Check the archive menu if you want to find out more about how we acquired Bindi the masked Asian palm civet.

Tuesday, January 1, 2013

Loving a musang named Bindi


2 month old musang - palm civet named Bindi
Click photo on page to enlarge.
When Bindi was given to us as a rescue at 3 days old, we actually thought she was a Palawan bearcat or binturong. When she stared getting a masked face, I researched on the web and found photos of this same creature, and it turned out to be a musang, or masked Asian palm civet.

I gave her infants formula after having read that is what was fed a baby bear cat. She has thrived on it and now at just a little over 2 months old, has added fruits and anything it can grab from our hands or plates, like hot dogs, or Christmas turkey!

We built a 20'X15" foot enclosure for Bindi
thinking she was a Palawan bearcat.
They are naturally nocturnal creatures, but now that I have given Bindi the run of my native deck where I work at during the day, she hangs out with me on a ledge behind the desk during the day. I have noticed that her evening bouts of more aggressive play are getting shorter and she sleeps a good deal of the night. Sunlight to a musang is like Kryptonite is to Superman! The sun saps the predatory behavior that happens at nightfall. Once it is dark, her little playful nips get painful.  All of us are riddled with puncture marks from her claws. She isn't being mean, just playful like a cat, but with those sharp puppy teeth and needle like claws, they really dig in. Someone wrote that this gets better as they grow older and learn to be more gentle.

Bindi gets along with the other animals. Which is
to say, they give her a wide berth
She likes a lot of attention and loves to play, much like a cat. Tussling and rolling and grabbing balls by curling around them! She is the most interesting creature I have ever raised and we couldn't love her more.  She loves children and is hanging out on the couch with several as I write this.

We did build her a large room to sleep in at night outside. Thinking it was a bearcat we made it quite large. I just felt that since she's so young we keep her with us in our living quarters.

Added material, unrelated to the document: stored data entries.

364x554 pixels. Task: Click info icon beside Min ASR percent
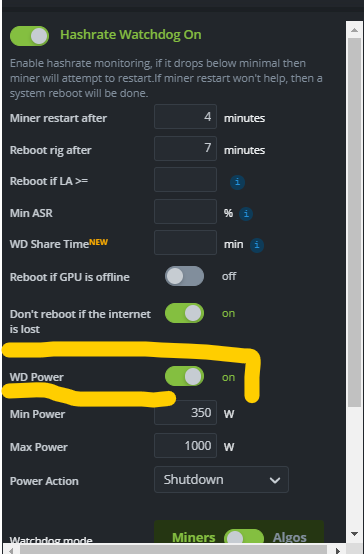246,214
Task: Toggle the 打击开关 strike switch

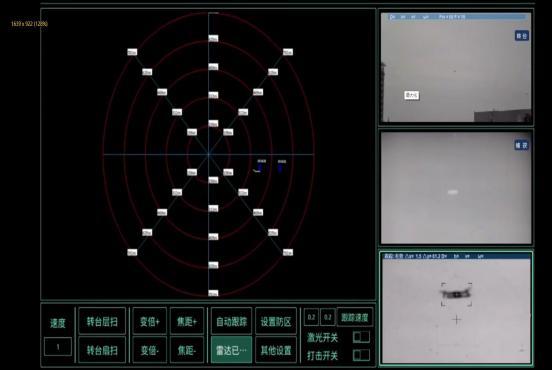Action: (361, 355)
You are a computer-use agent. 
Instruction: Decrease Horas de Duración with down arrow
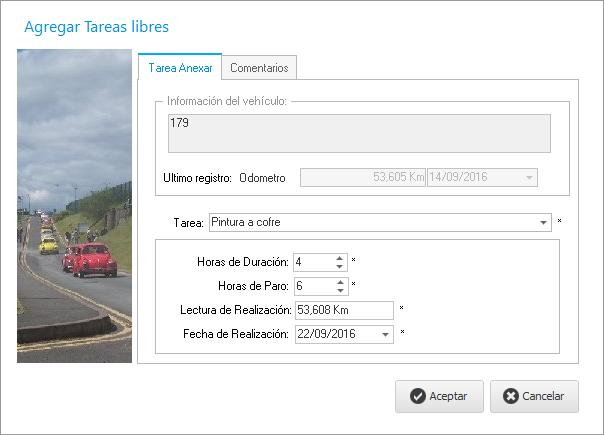pyautogui.click(x=340, y=267)
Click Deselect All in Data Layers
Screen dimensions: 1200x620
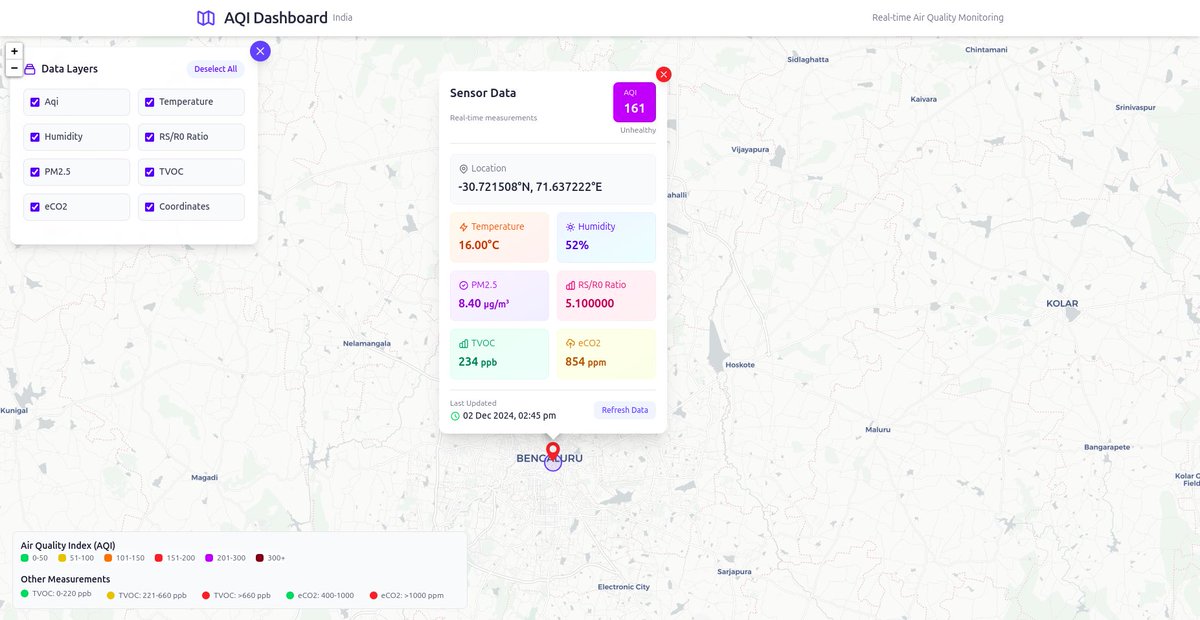215,68
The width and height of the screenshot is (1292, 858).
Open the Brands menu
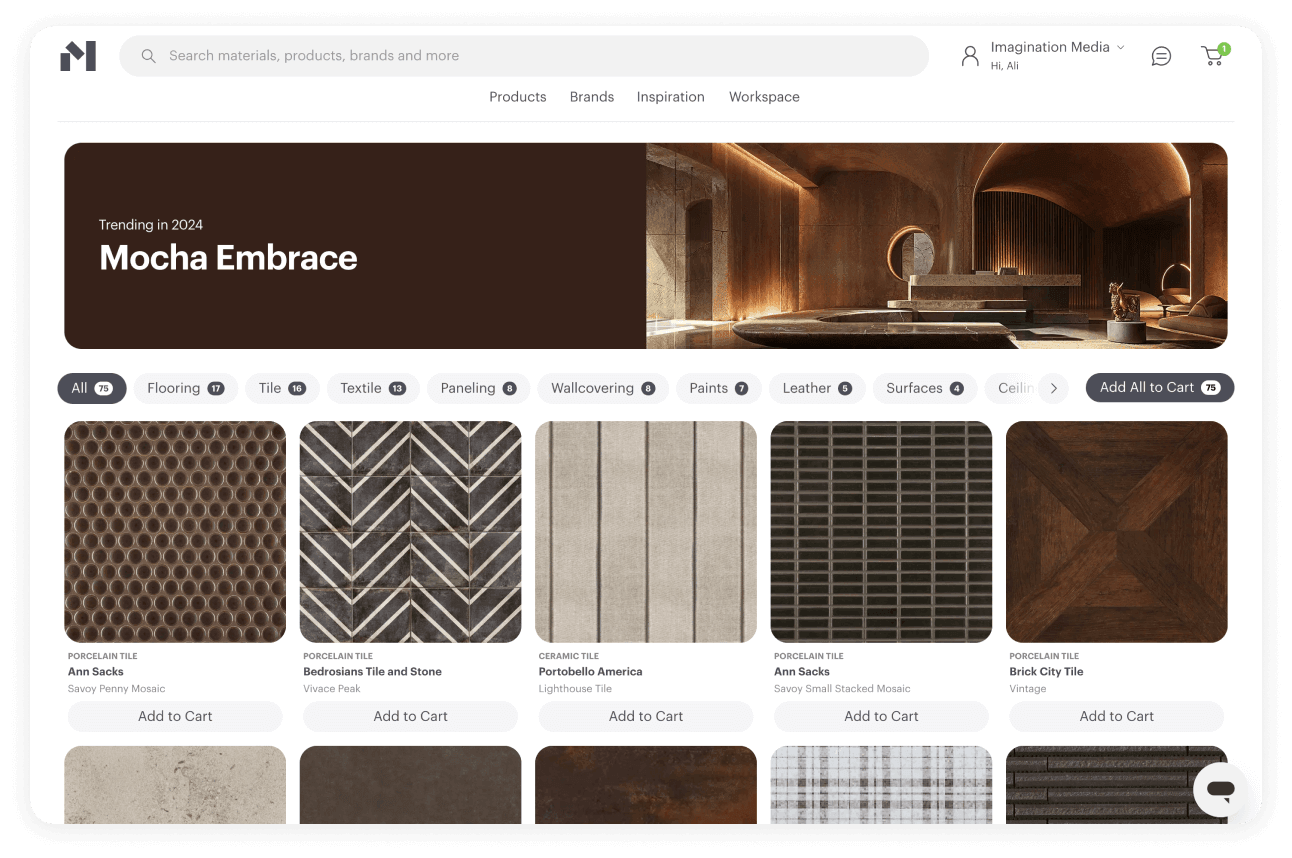click(591, 96)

We put her in the bathroom with the toilet seat down at night since that is when she gets too feisty and her bites get harder! She usually settles down and goes to sleep on a stuffed toy we leave in there with a bowl of milk and water.

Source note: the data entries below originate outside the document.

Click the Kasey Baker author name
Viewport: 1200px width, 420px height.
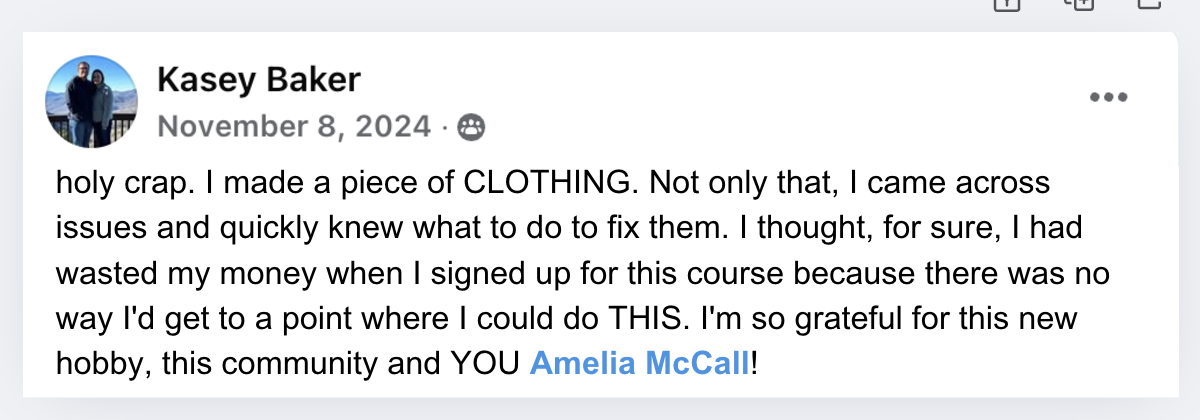[x=258, y=81]
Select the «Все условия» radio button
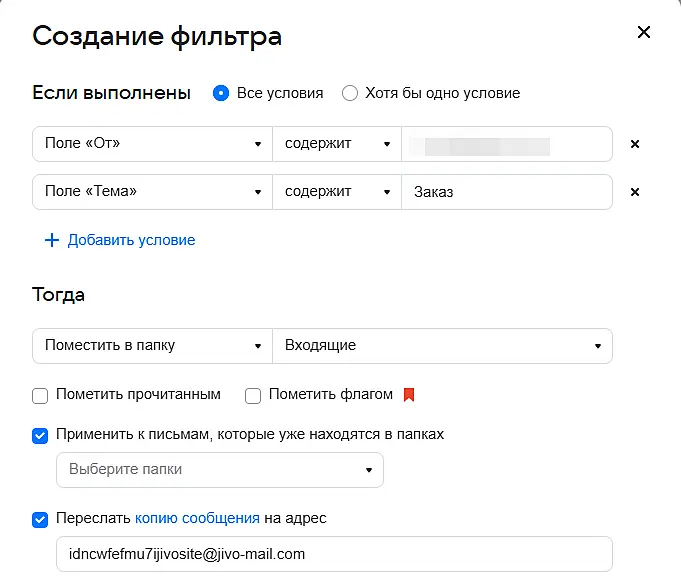681x588 pixels. (221, 93)
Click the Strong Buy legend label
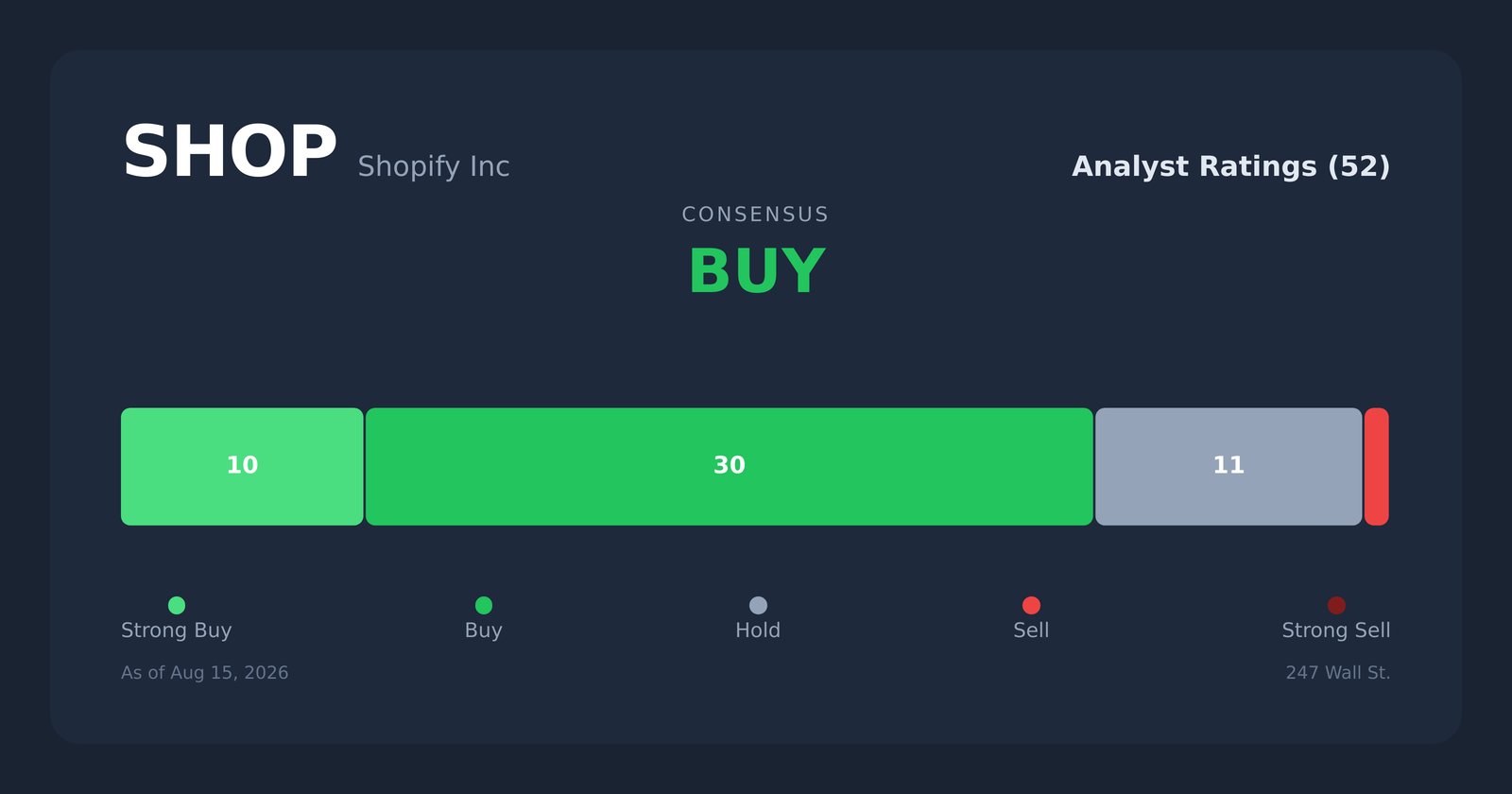The image size is (1512, 794). tap(177, 630)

We found out that in Indonesia, it's not uncommon for people to own musangs as a pet. They put them on harnesses and take them for walks during the day. We joined a Facebook club called Musang Lovers to find out more about them from other owners so we can raise her to the best of our ability. In our village I get no advice but how to cook them. In places where coffee is grown in other parts of the Philippines, they harvest the coffee bean poop scattered by wild civets as a livelihood.

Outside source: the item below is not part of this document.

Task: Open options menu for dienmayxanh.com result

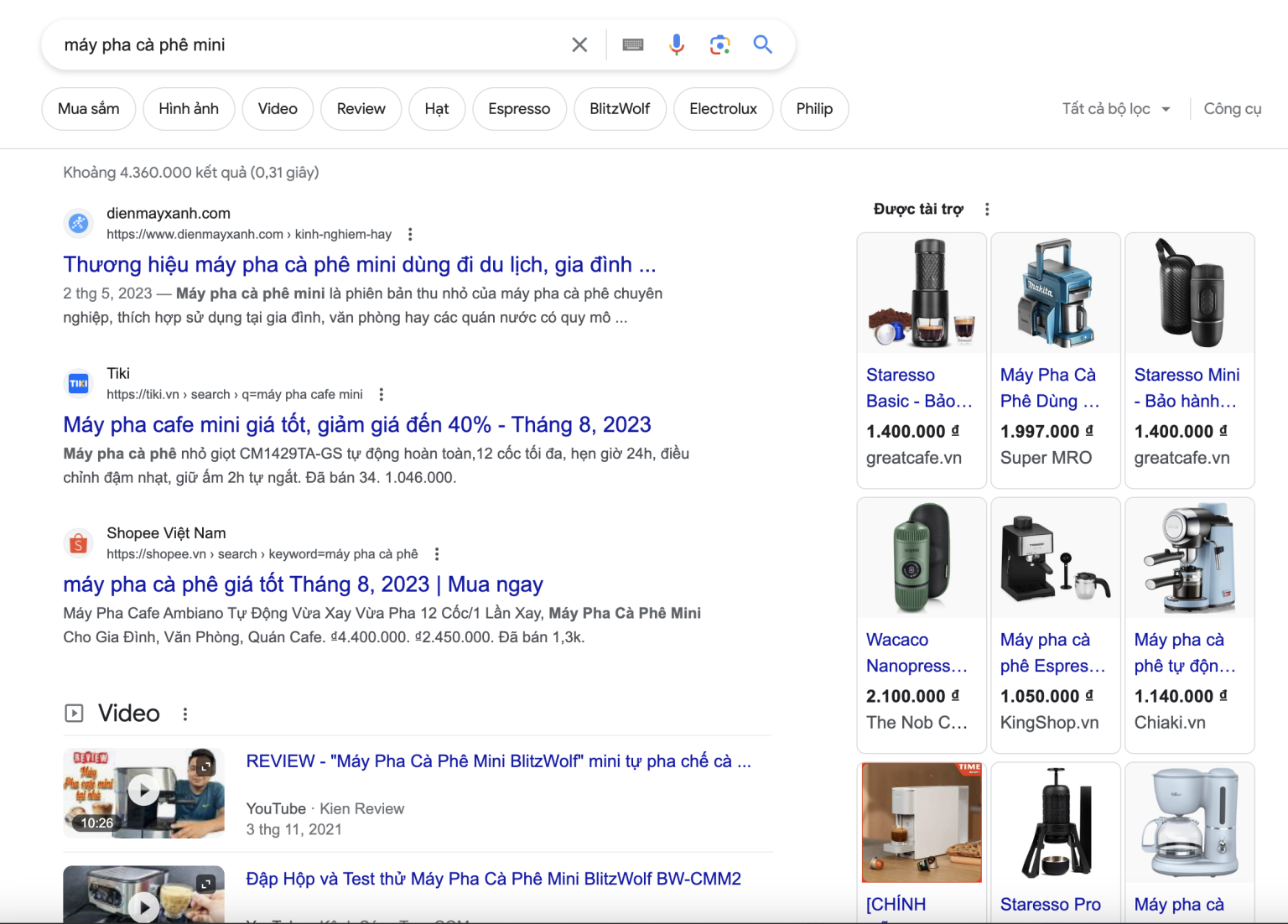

In our village, people have told us they eat
them, which horrified me. When told by one that they are good as adobo I couldn't hide my consternation. Since then, we have taken Bindi to the local elementary school so the children can interact with her and learn their ecological and economic value. It turns out on coffee plantations where musang live, they eat the choicest coffee berries and excrete the coffee bean without the pulp in their poop. This coffee bean is cleaned, roasted and sold as Civet coffee, Kape Alamid or Kopi Luwak and is the most expensive coffee in the world. The harvesting of this coffee bean poop has created countless jobs and good income for farmers in various places in the Phippines where coffee is grown. It must be quite the national income as the musang is also on the 20 Peso bill! Not once, but twice!

Musang or masked palm civet on a 20.php bill, twice! Can you find the second one on the note?


Naturally curious about everything.

A favorite toy is a simple sock.
Up on a ledge! Hey how do I get down from here. Actually, musang have no trouble going up or down most anything! Bindis' paws are even webbed. I wonder if they like to swim?



The deck which Bindi has the run of. The desk I work from is far left. Since we have left her to roam, she is quite tame and sociable and has done relatively little damage to our things. Ciet poop is generally small and whole,  not runny and easy to pick up. I'm going to try and liter train her as one chap that has one as a pet has been successful.